EXERCISE PROMPT>
Retype every line of the following listing without any changes.

[Word and element location records]
########################################

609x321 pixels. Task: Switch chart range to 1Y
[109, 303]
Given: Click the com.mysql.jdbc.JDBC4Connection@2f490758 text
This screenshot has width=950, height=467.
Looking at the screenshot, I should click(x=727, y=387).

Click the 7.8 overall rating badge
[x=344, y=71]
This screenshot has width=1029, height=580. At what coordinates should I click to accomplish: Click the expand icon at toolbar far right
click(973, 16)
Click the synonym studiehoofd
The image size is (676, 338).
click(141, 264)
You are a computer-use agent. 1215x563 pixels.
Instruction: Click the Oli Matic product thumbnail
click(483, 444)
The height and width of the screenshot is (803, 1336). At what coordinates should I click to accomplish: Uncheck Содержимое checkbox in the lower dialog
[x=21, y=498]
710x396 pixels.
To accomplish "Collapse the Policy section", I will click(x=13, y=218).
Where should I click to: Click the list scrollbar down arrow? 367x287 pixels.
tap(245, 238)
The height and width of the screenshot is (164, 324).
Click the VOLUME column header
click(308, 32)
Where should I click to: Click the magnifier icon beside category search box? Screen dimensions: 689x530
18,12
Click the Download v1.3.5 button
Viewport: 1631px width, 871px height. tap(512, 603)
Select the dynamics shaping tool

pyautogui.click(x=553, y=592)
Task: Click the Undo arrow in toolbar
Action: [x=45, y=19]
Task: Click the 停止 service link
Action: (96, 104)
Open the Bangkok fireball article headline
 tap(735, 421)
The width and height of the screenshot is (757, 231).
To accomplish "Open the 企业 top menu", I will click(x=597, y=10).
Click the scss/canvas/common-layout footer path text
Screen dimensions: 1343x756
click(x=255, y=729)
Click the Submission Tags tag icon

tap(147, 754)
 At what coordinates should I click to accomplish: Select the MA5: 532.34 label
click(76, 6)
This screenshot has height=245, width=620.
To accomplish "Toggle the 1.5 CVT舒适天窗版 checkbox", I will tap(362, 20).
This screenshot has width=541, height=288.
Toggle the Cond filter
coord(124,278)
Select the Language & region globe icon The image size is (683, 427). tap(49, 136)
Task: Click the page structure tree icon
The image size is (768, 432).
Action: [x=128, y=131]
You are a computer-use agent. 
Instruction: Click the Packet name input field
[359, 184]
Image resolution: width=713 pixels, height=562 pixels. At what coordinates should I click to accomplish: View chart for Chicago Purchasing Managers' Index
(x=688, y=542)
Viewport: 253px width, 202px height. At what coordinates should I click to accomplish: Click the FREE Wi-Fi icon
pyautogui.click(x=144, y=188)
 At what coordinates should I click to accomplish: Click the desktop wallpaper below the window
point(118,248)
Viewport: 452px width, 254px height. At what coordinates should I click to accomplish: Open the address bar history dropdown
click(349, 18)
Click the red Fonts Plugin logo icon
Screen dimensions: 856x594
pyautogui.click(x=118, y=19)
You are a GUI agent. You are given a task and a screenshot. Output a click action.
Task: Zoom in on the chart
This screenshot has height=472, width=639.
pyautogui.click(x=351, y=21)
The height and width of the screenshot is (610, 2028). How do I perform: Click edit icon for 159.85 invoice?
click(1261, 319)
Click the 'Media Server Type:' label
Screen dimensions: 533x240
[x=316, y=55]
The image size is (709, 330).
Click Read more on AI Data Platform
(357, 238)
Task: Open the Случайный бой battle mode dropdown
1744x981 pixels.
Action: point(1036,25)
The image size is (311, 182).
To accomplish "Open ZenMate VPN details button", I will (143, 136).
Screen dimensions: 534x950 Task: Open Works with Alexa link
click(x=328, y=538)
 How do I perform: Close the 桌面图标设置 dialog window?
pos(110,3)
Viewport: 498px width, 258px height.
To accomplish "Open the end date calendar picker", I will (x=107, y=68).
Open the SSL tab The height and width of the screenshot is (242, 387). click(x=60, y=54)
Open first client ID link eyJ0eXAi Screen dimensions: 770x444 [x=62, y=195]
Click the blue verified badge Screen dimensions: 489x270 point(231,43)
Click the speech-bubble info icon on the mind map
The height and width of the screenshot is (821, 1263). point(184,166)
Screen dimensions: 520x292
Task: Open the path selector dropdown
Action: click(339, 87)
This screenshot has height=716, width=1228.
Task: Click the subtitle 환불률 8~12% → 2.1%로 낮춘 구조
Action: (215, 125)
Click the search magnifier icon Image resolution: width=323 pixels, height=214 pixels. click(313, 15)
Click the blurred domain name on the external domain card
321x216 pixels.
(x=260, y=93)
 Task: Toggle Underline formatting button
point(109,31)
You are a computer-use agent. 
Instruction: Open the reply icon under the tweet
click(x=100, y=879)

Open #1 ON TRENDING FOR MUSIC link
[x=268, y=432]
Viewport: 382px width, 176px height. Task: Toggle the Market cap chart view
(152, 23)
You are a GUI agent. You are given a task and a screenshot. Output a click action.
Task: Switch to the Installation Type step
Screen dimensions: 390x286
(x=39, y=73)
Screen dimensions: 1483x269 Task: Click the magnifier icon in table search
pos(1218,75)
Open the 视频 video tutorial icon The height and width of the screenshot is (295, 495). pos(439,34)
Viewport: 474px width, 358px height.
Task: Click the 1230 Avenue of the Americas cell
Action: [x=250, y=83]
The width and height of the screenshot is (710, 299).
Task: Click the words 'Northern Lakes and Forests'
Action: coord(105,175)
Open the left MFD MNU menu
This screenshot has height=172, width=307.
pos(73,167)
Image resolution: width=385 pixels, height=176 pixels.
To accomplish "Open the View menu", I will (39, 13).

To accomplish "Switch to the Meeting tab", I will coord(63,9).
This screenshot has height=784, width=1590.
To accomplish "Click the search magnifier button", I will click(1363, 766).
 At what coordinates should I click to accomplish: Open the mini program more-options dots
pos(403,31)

########################################

ANSWER TO THIS EXERCISE>
609x321 pixels. Task: Switch chart range to 1Y
[109, 303]
Given: Click the com.mysql.jdbc.JDBC4Connection@2f490758 text
This screenshot has width=950, height=467.
Looking at the screenshot, I should click(x=727, y=387).

Click the 7.8 overall rating badge
[x=344, y=71]
This screenshot has width=1029, height=580. At what coordinates should I click to accomplish: Click the expand icon at toolbar far right
click(973, 16)
Click the synonym studiehoofd
The image size is (676, 338).
click(141, 264)
You are a computer-use agent. 1215x563 pixels.
Instruction: Click the Oli Matic product thumbnail
click(483, 444)
The height and width of the screenshot is (803, 1336). At what coordinates should I click to accomplish: Uncheck Содержимое checkbox in the lower dialog
[x=21, y=498]
710x396 pixels.
To accomplish "Collapse the Policy section", I will click(x=13, y=218).
Where should I click to: Click the list scrollbar down arrow? 367x287 pixels.
tap(245, 238)
The height and width of the screenshot is (164, 324).
Click the VOLUME column header
click(308, 32)
Where should I click to: Click the magnifier icon beside category search box? Screen dimensions: 689x530
18,12
Click the Download v1.3.5 button
Viewport: 1631px width, 871px height. tap(512, 603)
Select the dynamics shaping tool

pyautogui.click(x=553, y=592)
Task: Click the Undo arrow in toolbar
Action: [x=45, y=19]
Task: Click the 停止 service link
Action: (96, 104)
Open the Bangkok fireball article headline
 tap(735, 421)
The width and height of the screenshot is (757, 231).
To accomplish "Open the 企业 top menu", I will click(x=597, y=10).
Click the scss/canvas/common-layout footer path text
Screen dimensions: 1343x756
click(x=255, y=729)
Click the Submission Tags tag icon

tap(147, 754)
 At what coordinates should I click to accomplish: Select the MA5: 532.34 label
click(76, 6)
This screenshot has height=245, width=620.
To accomplish "Toggle the 1.5 CVT舒适天窗版 checkbox", I will tap(362, 20).
This screenshot has width=541, height=288.
Toggle the Cond filter
coord(124,278)
Select the Language & region globe icon The image size is (683, 427). tap(49, 136)
Task: Click the page structure tree icon
The image size is (768, 432).
Action: [x=128, y=131]
You are a computer-use agent. 
Instruction: Click the Packet name input field
[359, 184]
Image resolution: width=713 pixels, height=562 pixels. At what coordinates should I click to accomplish: View chart for Chicago Purchasing Managers' Index
(x=688, y=542)
Viewport: 253px width, 202px height. At what coordinates should I click to accomplish: Click the FREE Wi-Fi icon
pyautogui.click(x=144, y=188)
 At what coordinates should I click to accomplish: Click the desktop wallpaper below the window
point(118,248)
Viewport: 452px width, 254px height. At what coordinates should I click to accomplish: Open the address bar history dropdown
click(349, 18)
Click the red Fonts Plugin logo icon
Screen dimensions: 856x594
pyautogui.click(x=118, y=19)
You are a GUI agent. You are given a task and a screenshot. Output a click action.
Task: Zoom in on the chart
This screenshot has height=472, width=639.
pyautogui.click(x=351, y=21)
The height and width of the screenshot is (610, 2028). How do I perform: Click edit icon for 159.85 invoice?
click(1261, 319)
Click the 'Media Server Type:' label
Screen dimensions: 533x240
[x=316, y=55]
The image size is (709, 330).
Click Read more on AI Data Platform
(357, 238)
Task: Open the Случайный бой battle mode dropdown
1744x981 pixels.
Action: point(1036,25)
The image size is (311, 182).
To accomplish "Open ZenMate VPN details button", I will (143, 136).
Screen dimensions: 534x950 Task: Open Works with Alexa link
click(x=328, y=538)
 How do I perform: Close the 桌面图标设置 dialog window?
pos(110,3)
Viewport: 498px width, 258px height.
To accomplish "Open the end date calendar picker", I will (x=107, y=68).
Open the SSL tab The height and width of the screenshot is (242, 387). click(x=60, y=54)
Open first client ID link eyJ0eXAi Screen dimensions: 770x444 [x=62, y=195]
Click the blue verified badge Screen dimensions: 489x270 point(231,43)
Click the speech-bubble info icon on the mind map
The height and width of the screenshot is (821, 1263). point(184,166)
Screen dimensions: 520x292
Task: Open the path selector dropdown
Action: click(339, 87)
This screenshot has height=716, width=1228.
Task: Click the subtitle 환불률 8~12% → 2.1%로 낮춘 구조
Action: (215, 125)
Click the search magnifier icon Image resolution: width=323 pixels, height=214 pixels. click(313, 15)
Click the blurred domain name on the external domain card
321x216 pixels.
(x=260, y=93)
 Task: Toggle Underline formatting button
point(109,31)
You are a computer-use agent. 
Instruction: Open the reply icon under the tweet
click(x=100, y=879)

Open #1 ON TRENDING FOR MUSIC link
[x=268, y=432]
Viewport: 382px width, 176px height. Task: Toggle the Market cap chart view
(152, 23)
You are a GUI agent. You are given a task and a screenshot. Output a click action.
Task: Switch to the Installation Type step
Screen dimensions: 390x286
(x=39, y=73)
Screen dimensions: 1483x269 Task: Click the magnifier icon in table search
pos(1218,75)
Open the 视频 video tutorial icon The height and width of the screenshot is (295, 495). pos(439,34)
Viewport: 474px width, 358px height.
Task: Click the 1230 Avenue of the Americas cell
Action: [x=250, y=83]
The width and height of the screenshot is (710, 299).
Task: Click the words 'Northern Lakes and Forests'
Action: coord(105,175)
Open the left MFD MNU menu
This screenshot has height=172, width=307.
pos(73,167)
Image resolution: width=385 pixels, height=176 pixels.
To accomplish "Open the View menu", I will (39, 13).

To accomplish "Switch to the Meeting tab", I will coord(63,9).
This screenshot has height=784, width=1590.
To accomplish "Click the search magnifier button", I will click(1363, 766).
 At what coordinates should I click to accomplish: Open the mini program more-options dots
pos(403,31)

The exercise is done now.